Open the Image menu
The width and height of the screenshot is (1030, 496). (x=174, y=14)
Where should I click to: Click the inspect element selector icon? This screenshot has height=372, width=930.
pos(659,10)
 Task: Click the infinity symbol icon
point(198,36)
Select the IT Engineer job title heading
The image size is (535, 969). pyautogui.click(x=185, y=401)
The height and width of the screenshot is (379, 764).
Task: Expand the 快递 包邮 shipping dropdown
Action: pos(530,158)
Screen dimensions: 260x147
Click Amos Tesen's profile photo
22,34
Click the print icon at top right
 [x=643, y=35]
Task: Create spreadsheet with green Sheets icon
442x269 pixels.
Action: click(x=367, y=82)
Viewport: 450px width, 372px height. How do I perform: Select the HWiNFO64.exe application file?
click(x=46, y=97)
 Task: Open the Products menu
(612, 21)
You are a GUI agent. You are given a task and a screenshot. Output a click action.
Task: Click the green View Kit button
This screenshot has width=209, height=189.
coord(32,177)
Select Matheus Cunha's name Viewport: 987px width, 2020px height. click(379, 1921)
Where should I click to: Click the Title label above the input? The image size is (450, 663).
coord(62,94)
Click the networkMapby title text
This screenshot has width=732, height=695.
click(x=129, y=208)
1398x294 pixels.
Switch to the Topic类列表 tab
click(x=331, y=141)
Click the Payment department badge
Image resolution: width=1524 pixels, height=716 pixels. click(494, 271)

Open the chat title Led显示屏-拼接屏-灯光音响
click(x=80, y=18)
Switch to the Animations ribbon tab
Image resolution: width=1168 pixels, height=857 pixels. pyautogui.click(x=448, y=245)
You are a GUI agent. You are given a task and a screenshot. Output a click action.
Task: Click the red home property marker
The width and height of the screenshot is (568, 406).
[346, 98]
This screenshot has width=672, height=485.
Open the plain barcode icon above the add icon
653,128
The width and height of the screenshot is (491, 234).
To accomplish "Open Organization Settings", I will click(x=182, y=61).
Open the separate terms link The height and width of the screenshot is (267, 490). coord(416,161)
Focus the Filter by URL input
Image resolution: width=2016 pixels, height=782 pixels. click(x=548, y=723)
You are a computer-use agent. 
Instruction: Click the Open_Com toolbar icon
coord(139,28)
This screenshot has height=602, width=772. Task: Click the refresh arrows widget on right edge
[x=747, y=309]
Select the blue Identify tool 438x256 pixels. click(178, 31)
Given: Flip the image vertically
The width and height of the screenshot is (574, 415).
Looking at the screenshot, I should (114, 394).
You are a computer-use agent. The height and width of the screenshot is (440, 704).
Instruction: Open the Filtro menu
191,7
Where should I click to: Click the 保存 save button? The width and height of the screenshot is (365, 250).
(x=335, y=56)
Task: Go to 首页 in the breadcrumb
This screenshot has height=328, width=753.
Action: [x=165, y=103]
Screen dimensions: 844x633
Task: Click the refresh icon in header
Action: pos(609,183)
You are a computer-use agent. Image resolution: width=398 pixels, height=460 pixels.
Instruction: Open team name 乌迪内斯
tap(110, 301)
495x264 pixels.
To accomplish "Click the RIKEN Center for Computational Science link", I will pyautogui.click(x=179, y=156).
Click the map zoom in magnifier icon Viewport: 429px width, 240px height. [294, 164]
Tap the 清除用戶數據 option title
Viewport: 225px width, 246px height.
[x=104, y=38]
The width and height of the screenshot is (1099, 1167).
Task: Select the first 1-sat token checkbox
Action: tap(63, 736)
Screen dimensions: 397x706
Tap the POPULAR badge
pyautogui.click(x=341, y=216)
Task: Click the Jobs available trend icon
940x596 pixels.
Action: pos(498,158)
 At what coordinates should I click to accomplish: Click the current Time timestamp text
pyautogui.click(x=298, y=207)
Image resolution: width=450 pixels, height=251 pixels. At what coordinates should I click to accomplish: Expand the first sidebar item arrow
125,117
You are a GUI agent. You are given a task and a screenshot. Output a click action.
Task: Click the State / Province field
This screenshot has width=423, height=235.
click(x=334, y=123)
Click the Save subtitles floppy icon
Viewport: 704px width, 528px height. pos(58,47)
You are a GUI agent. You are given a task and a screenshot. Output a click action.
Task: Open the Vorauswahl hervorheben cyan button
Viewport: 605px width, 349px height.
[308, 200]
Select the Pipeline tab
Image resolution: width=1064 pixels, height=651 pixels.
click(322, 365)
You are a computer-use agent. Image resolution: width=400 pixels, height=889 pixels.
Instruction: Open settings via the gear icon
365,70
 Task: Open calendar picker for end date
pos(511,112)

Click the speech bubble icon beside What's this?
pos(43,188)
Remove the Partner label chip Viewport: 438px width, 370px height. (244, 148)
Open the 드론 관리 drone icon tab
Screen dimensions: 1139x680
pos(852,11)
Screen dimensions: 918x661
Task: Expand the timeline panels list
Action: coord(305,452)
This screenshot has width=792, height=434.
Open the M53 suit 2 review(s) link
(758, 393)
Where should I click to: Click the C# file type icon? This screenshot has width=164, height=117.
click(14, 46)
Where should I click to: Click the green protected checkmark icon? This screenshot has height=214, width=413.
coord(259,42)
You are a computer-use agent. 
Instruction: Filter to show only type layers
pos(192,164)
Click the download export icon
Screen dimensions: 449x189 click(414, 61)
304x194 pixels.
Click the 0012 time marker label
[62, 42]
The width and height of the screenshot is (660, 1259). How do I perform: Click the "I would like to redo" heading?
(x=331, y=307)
•••••
◆ Problem statement: Give every line of the material that includes the string "computer".

◆ Result of this task:
You are a computer-use agent. 
You are a computer-use agent. The height and width of the screenshot is (440, 704).
You are a computer-use agent. Image resolution: width=398 pixels, height=460 pixels.
You are a computer-use agent. Image resolution: width=400 pixels, height=889 pixels.
You are a computer-use agent. 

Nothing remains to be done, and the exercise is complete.